**Task requirements**.
Answer these from the passage on the Michigan spam bills:
(a) How often would SB 357 require senders to update their lists with the latest copy of the registry?
(b) Under both bills, what must the subject line of unsolicited e-mail sent to Michigan residents begin with?
(c) What type of telephone number would each bill require senders to include in their e-mails?

**Exercise passage**.

Two spam-related bills passed the Michigan state Senate yesterday and were sent to the House, where approval reportedly is expected.

SB 357 calls for establishing a do-not-e-mail list modeled after do-not-call telemarketing lists, and it would require senders of unsolicited commercial e-mail to register with the state and pay an undetermined annual fee.

The bill would require senders to update their lists with the latest available copy of the registry every 30 days. It also would place the burden of proof on the sender that the recipient gave permission to the sender.

House Bill 4519 does not call for the creation of a do-not-e-mail registry.

However, both bills call for subject lines of unsolicited e-mail sent to Michigan residents to begin with “ADV:” and include the sender's name, street address, a valid Internet domain name and return e-mail address.

Each bill also would require senders of unsolicited e-mail to include in their e-mails a valid toll-free number and a sender-operated return e-mail address or other easy-to-use and free electronic method that recipients could use to opt out of future mailings, along with clear and conspicuous notice of the option to do so.

**Dataset records**.
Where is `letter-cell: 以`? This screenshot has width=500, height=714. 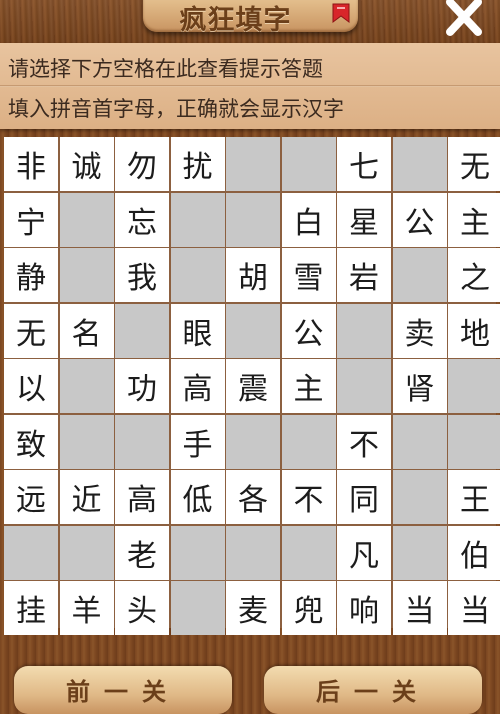 letter-cell: 以 is located at coordinates (31, 386).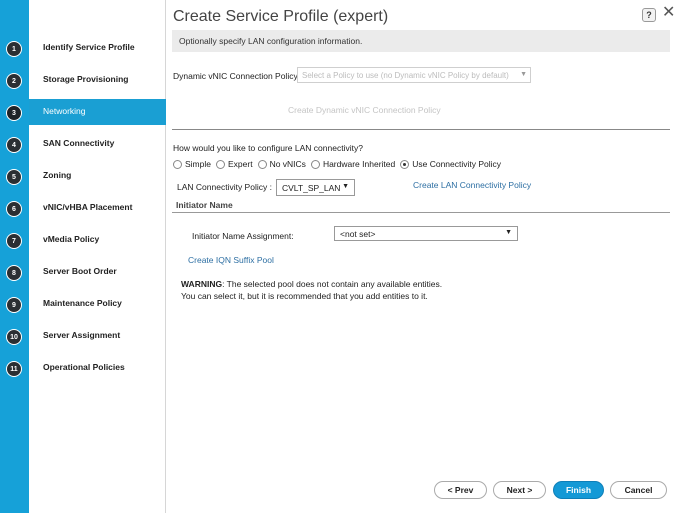 The height and width of the screenshot is (513, 684). What do you see at coordinates (79, 143) in the screenshot?
I see `step-label: SAN Connectivity` at bounding box center [79, 143].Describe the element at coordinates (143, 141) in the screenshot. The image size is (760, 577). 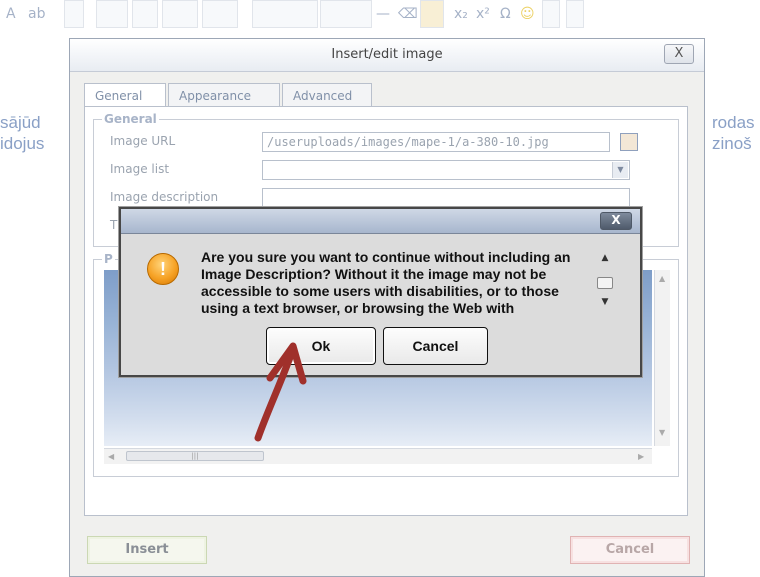
I see `image-url-label: Image URL` at that location.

**Solution to this exercise**.
(a) Every 30 days.
(b) "ADV:"
(c) A valid toll-free number.